Teraz Siemens zabezpiecza swoje urządzenie w taki sposób, że w systemie zapamiętywane jest dokładne
ułożenie ostatnio skanowanego palca. Jeśli przy kolejnej próbie uwierzytelnienia palec ułożony
jest na czytniku w identyczny sposób, system uznaje to za próbę oszustwa. Metoda jest prosta i skuteczna,
a jednocześnie nie przysparza problemów użytkownikom.
Bardziej wyrafinowane metody wciąż
są jednak skuteczne. Wystarczy zebrać odciski linii papilarnych z różnych przedmiotów i przy
pomocy taśmy klejącej i sypkiego grafitu i odtworzyć je. Skuteczność – prawie 100%! W następnej
kolejności testowana była klawiatura G83-14000 firmy Cherry. Ponieważ okazało się, że wbudowany
w nią czytnik linii papilarnych został zbudowany z dokładnie takich samych podzespołów co ID Mouse
Siemensa, problemów z włamaniem nie było.

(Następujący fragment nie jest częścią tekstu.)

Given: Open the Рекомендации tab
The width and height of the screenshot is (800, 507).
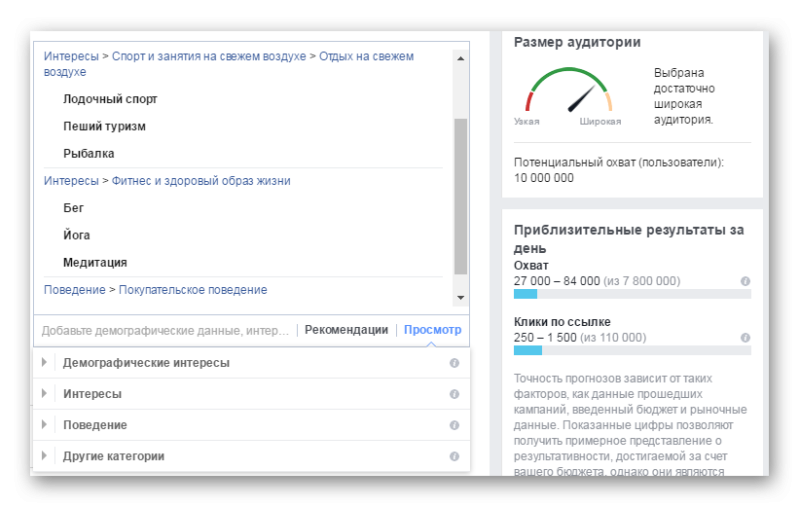Looking at the screenshot, I should point(346,330).
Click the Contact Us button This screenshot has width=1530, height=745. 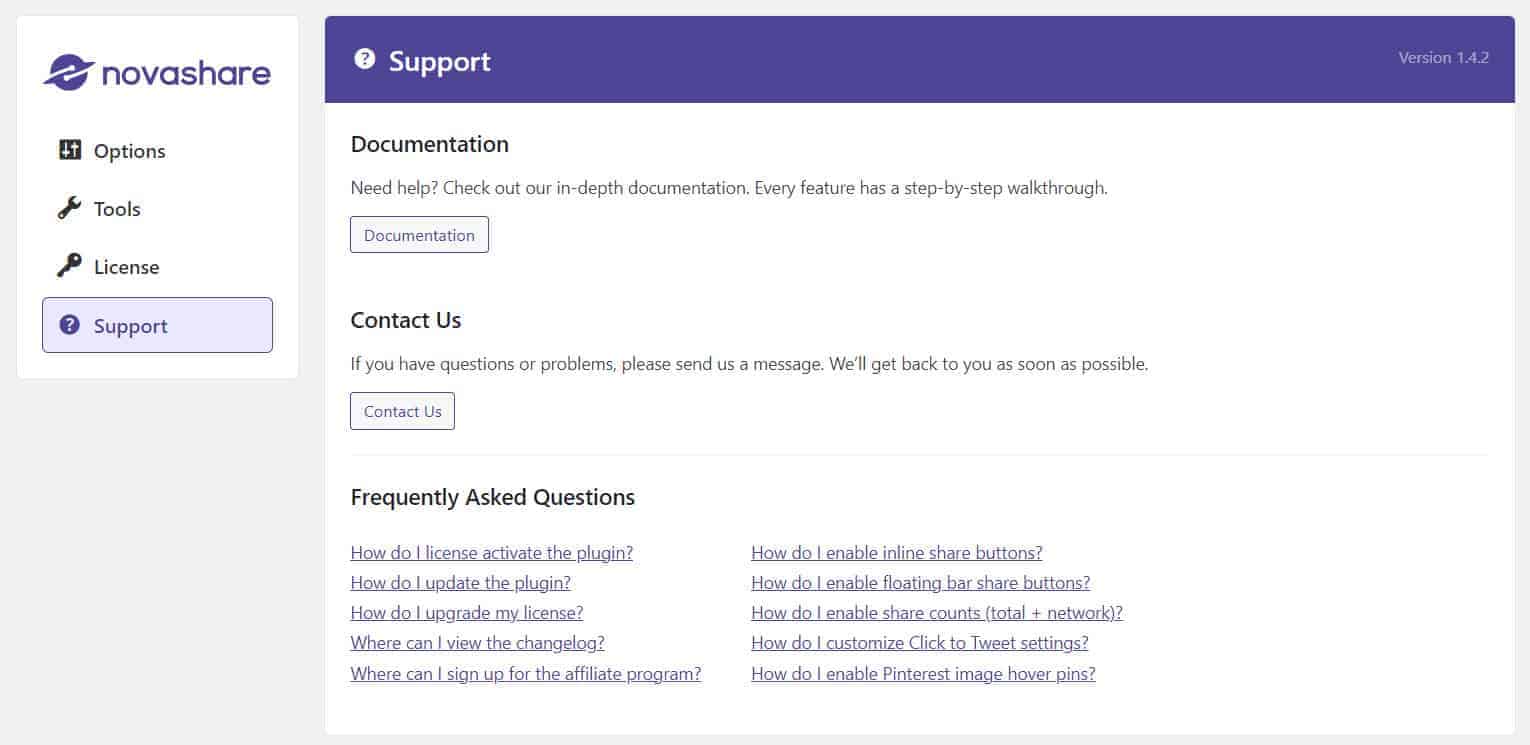coord(402,411)
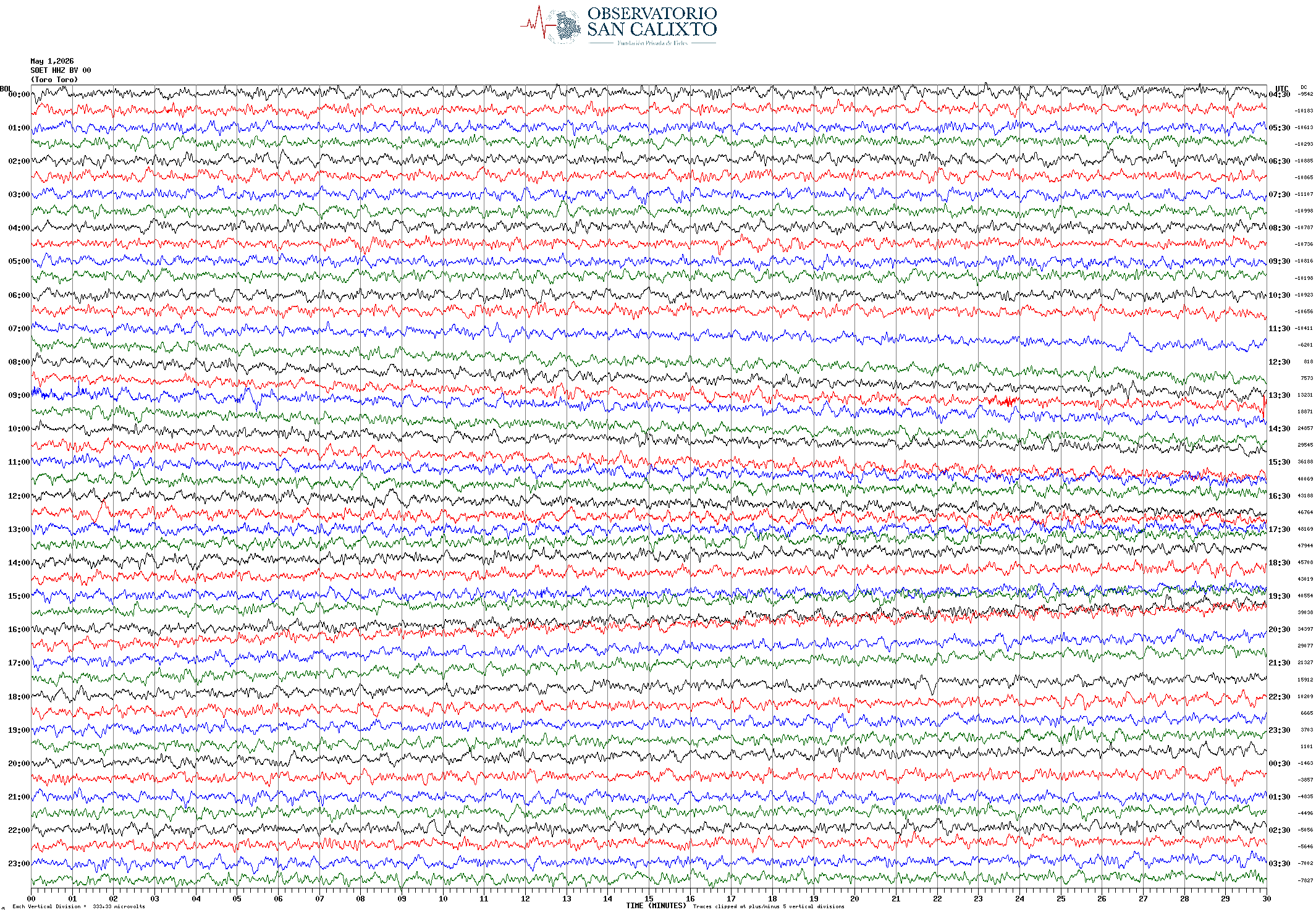This screenshot has height=915, width=1316.
Task: Click minute 15 on the bottom time axis
Action: [x=649, y=899]
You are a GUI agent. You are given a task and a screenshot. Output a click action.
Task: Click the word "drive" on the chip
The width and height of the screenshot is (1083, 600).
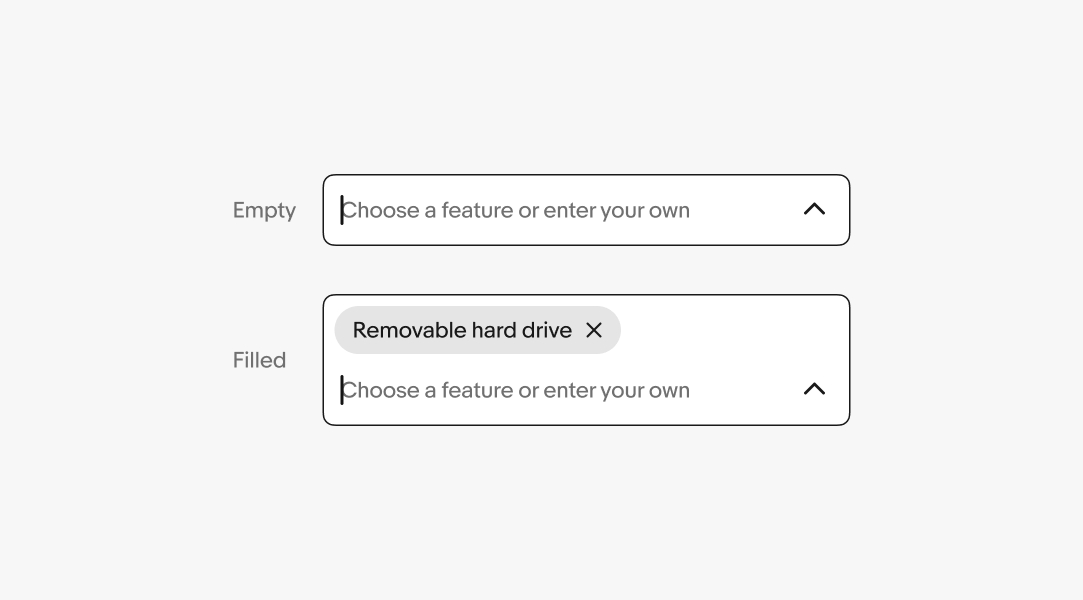(546, 330)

Urządzenie firmy Eutron Magic Secure 3100 nie dawało
się już tak łatwo oszukiwać za pomocą chuchania czy folii z wodą, jednak przy wykorzystaniu
grafitu i taśmy klejącej dostęp do chronionych zasobów nie sprawiał problemów. Działający
na nieco innej zasadzie skaner linii papilarnych Bio-Touch USB 200 firmy Identix nie był podatny na żaden z wymienionych
wcześniej ataków. Okazało się jednak, że można go oszukać używając kopii palca
wykonanej np. za pomocą wosku ze świeczki oraz silikonu. Taki „sztuczny palec” umożliwiał
już bezproblemowe uzyskanie dostępu do chronionych zasobów.
Stare, dobre
klucze
Wnioski nasuwają się same. Produkowane obecnie urządzenia biometryczne nie
zapewniają zadowalającego poziomu bezpieczeństwa. Pomysłowy włamywacz jest w stanie oszukać
je z tak dużym prawdopodobieństwem, że należy je traktować raczej jako zabawki, a nie systemy zabezpieczeń.

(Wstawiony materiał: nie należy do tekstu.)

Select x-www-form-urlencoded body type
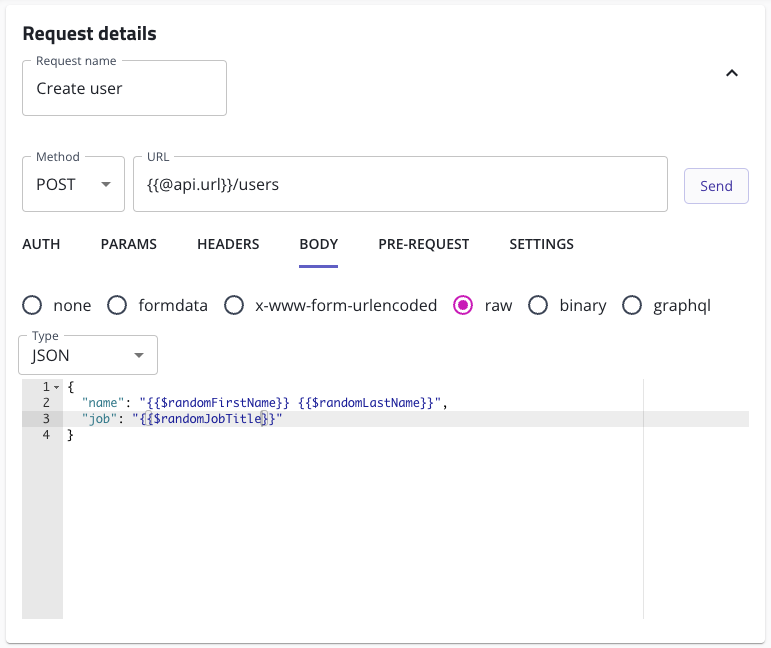771x648 pixels. 234,305
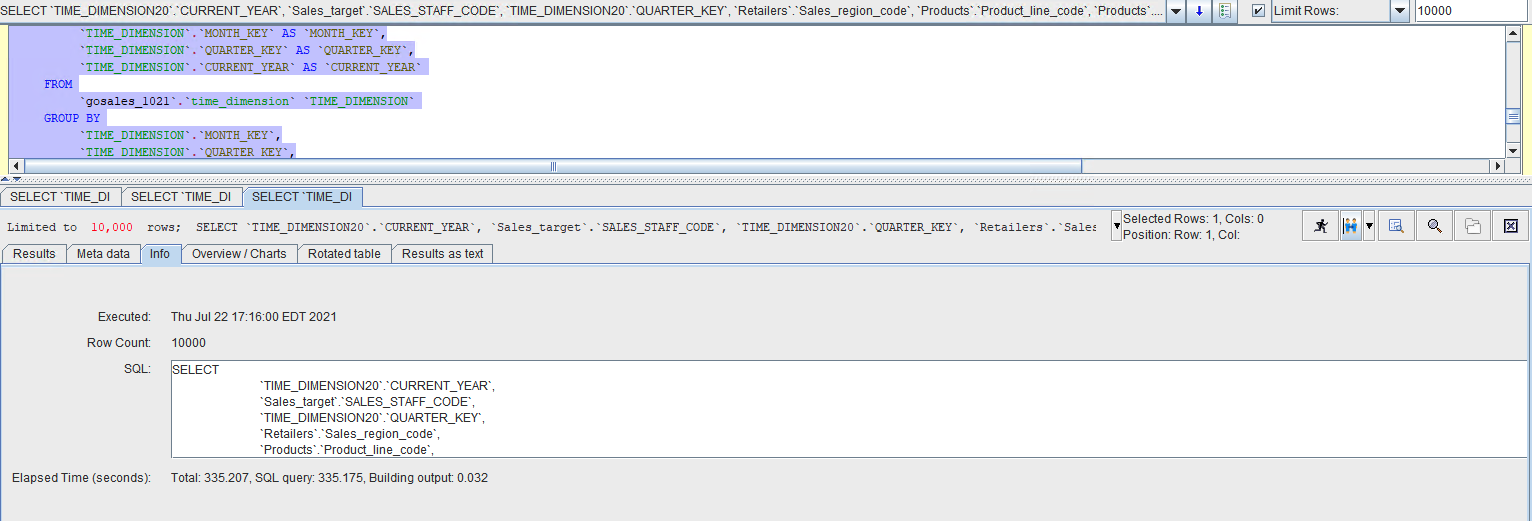
Task: Click the running man rerun query icon
Action: tap(1321, 226)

Zabawki, dodajmy, nie najtańsze. Niezależnie entuzjazmu producentów fakt pozostaje faktem: systemy biometryczne
muszą przejść jeszcze długą drogę, zanim wyprą z naszego życia hasła, numery
PIN, karty mikroprocesorowe czy nieporęczny komplet ciężkich kluczy.
_________________________________________
***RAMKA***
Technologia czy tajemnica
Nic lub prawie nic nie wiadomo na temat skuteczności
i podatności na włamania drogich urządzeń biometrycznych produkowanych w limitowanych seriach na potrzeby
np. wojska czy innych służb. Można jednak przypuszczać, że ich prawdziwa siła leży właśnie
w wysokiej cenie, tajności i niedostępności, nie zaś w zastosowanej technologii. Potencjalny włamywacz
nie ma po prostu możliwości sprawdzić, jakie techniki umożliwiłyby ominięcie zabezpieczeń.